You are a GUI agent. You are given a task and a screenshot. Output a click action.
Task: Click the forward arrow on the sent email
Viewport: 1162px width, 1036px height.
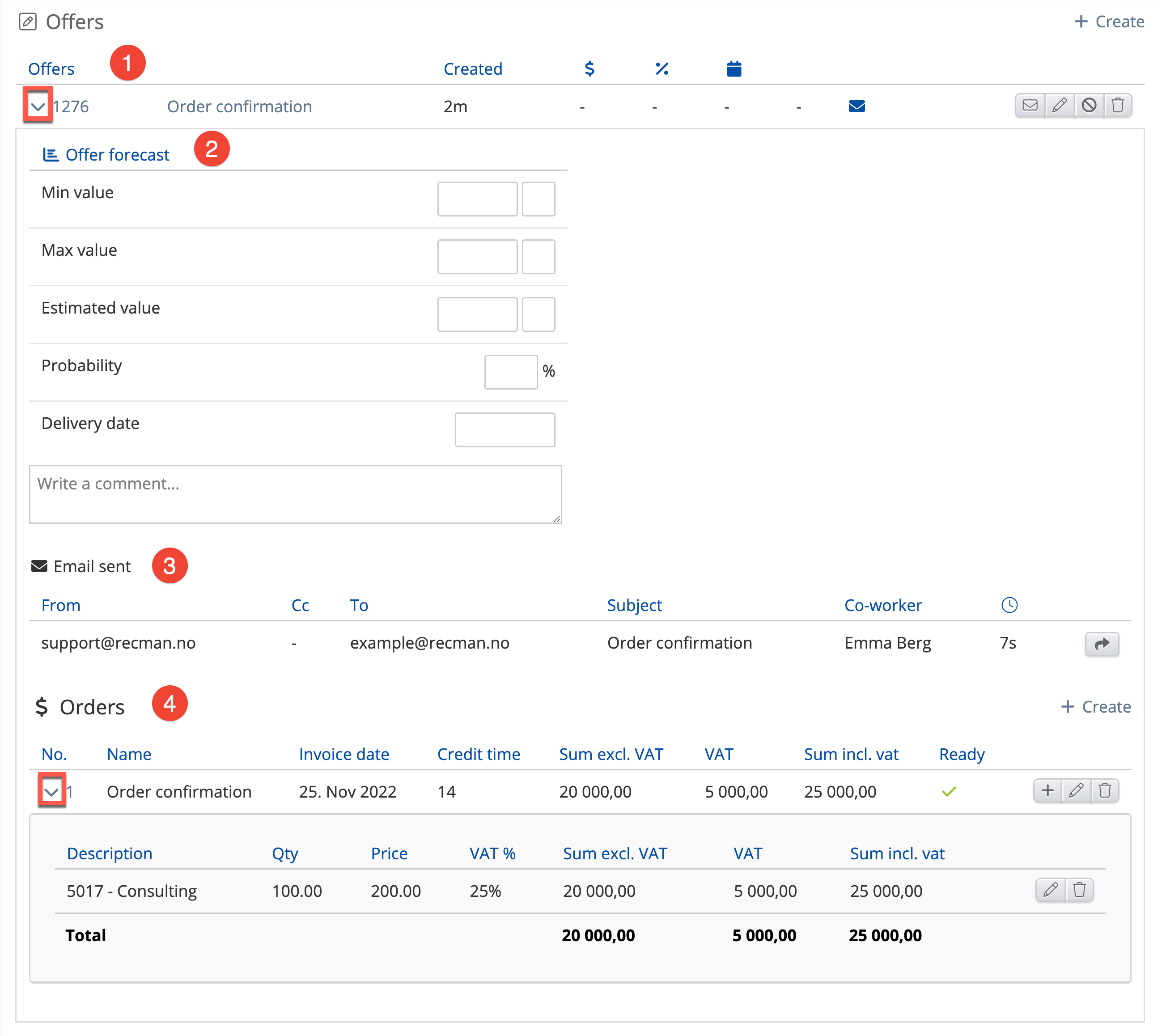(x=1102, y=644)
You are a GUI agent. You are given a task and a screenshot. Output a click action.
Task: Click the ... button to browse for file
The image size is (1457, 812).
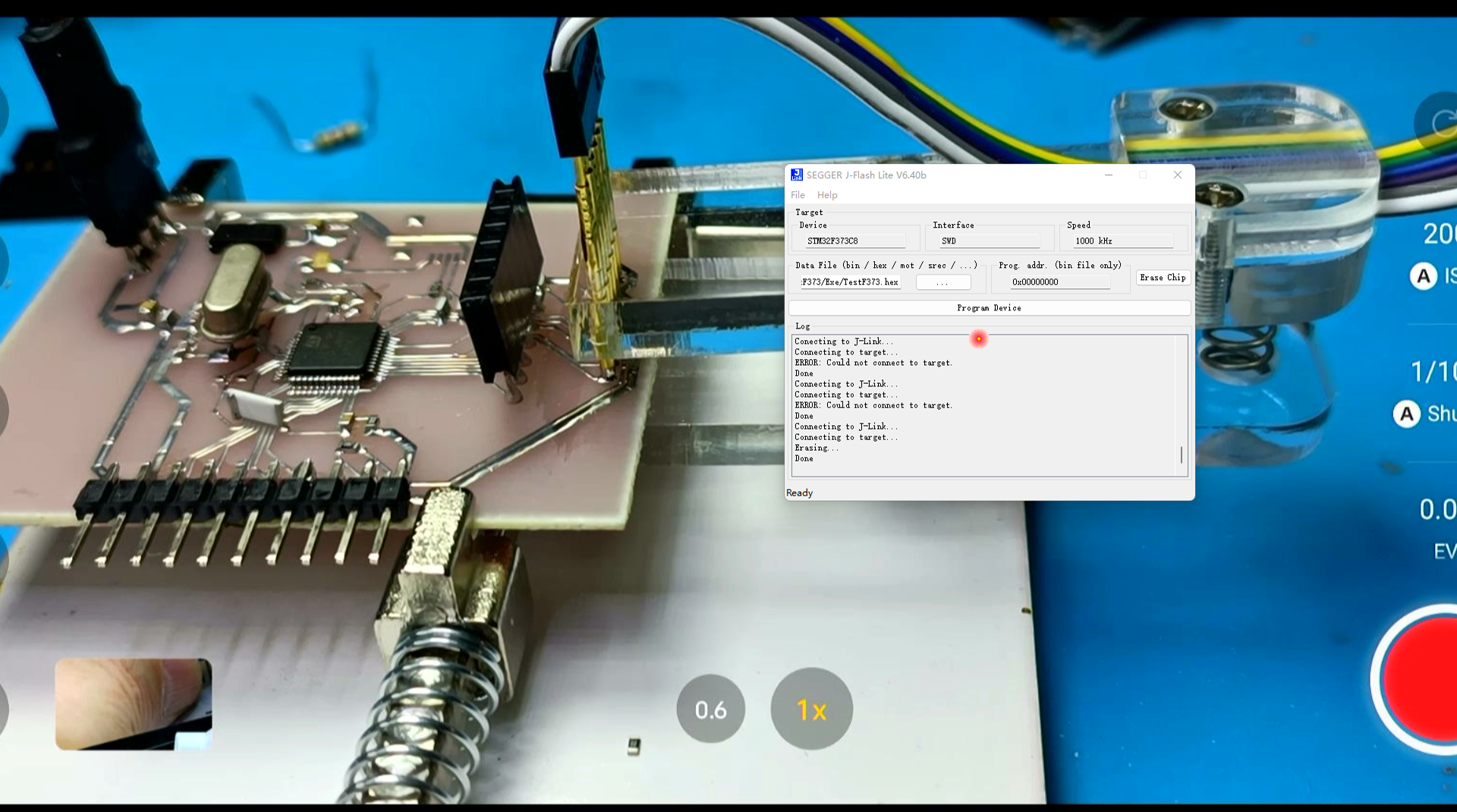coord(942,282)
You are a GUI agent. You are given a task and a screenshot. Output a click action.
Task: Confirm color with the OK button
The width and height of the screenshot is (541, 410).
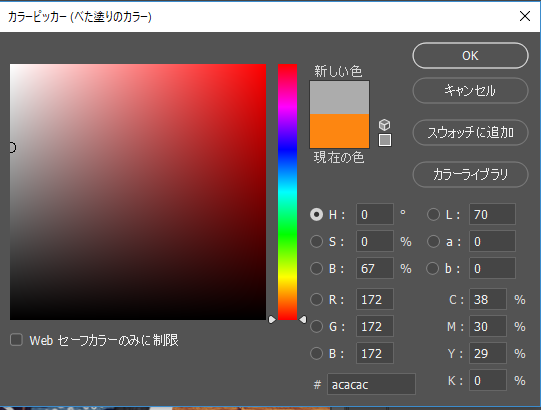pyautogui.click(x=470, y=56)
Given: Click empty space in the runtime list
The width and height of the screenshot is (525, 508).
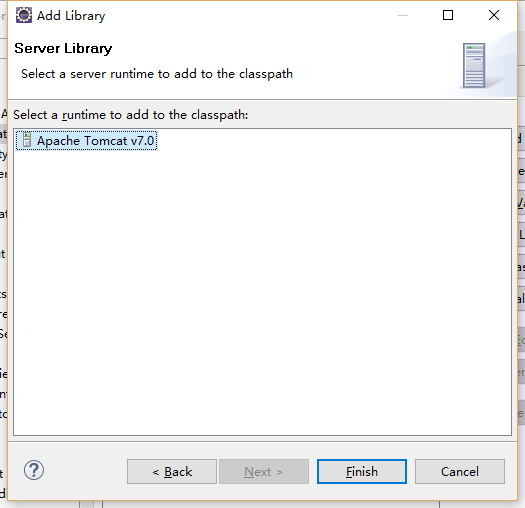Looking at the screenshot, I should 262,288.
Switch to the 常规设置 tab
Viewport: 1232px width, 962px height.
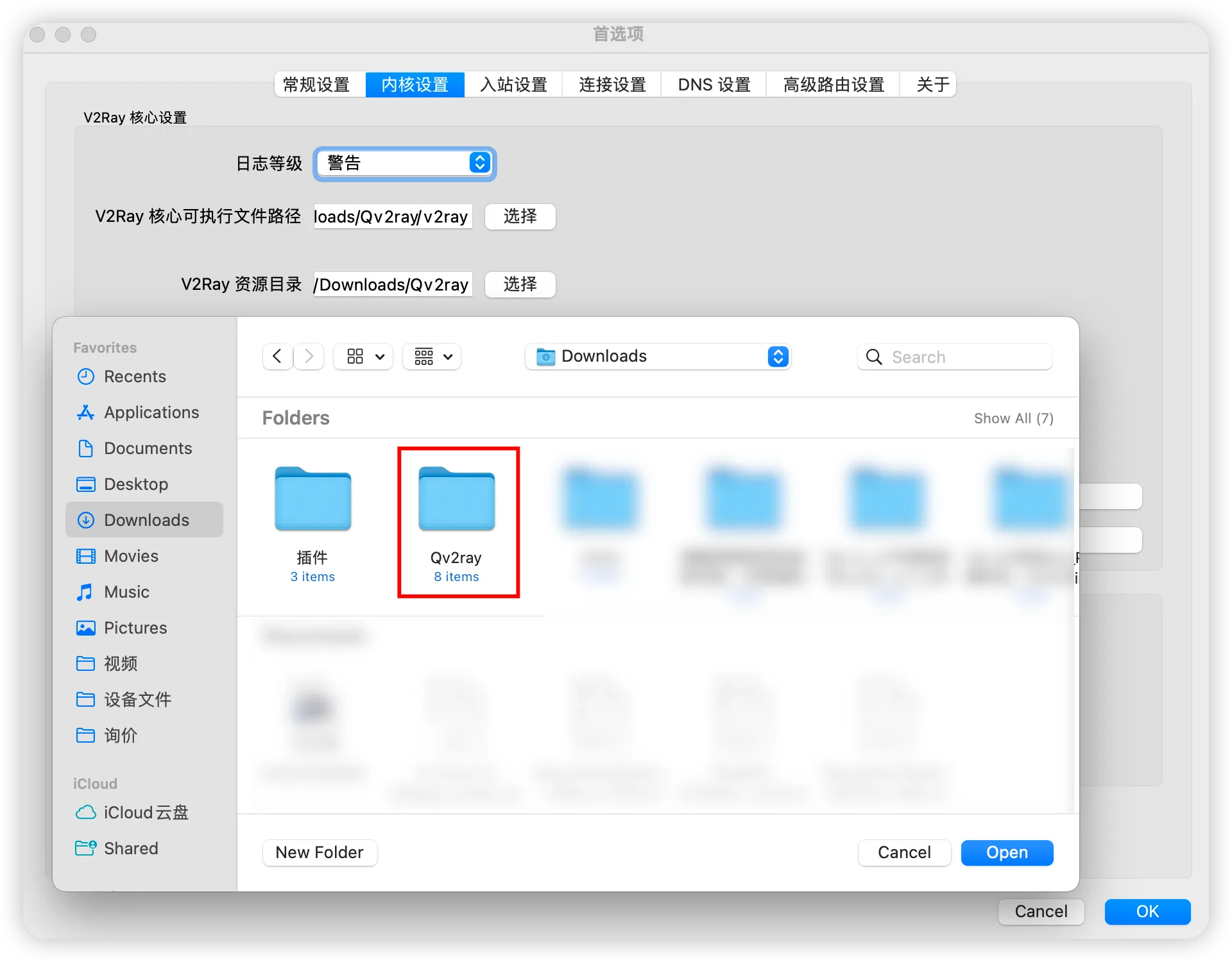click(x=317, y=84)
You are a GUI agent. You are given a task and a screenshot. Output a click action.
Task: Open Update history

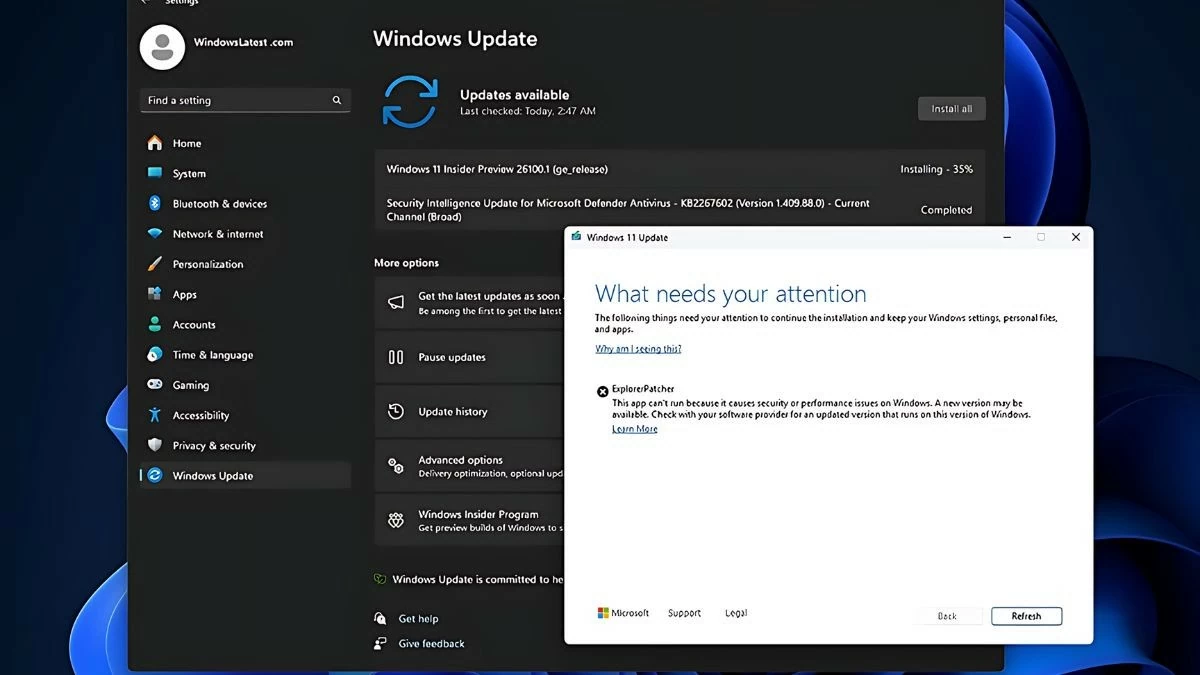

• Your task: Count the lines in the entries above that contain the string "Viewport", with case significant, and reply with only the number.

• Written response: 2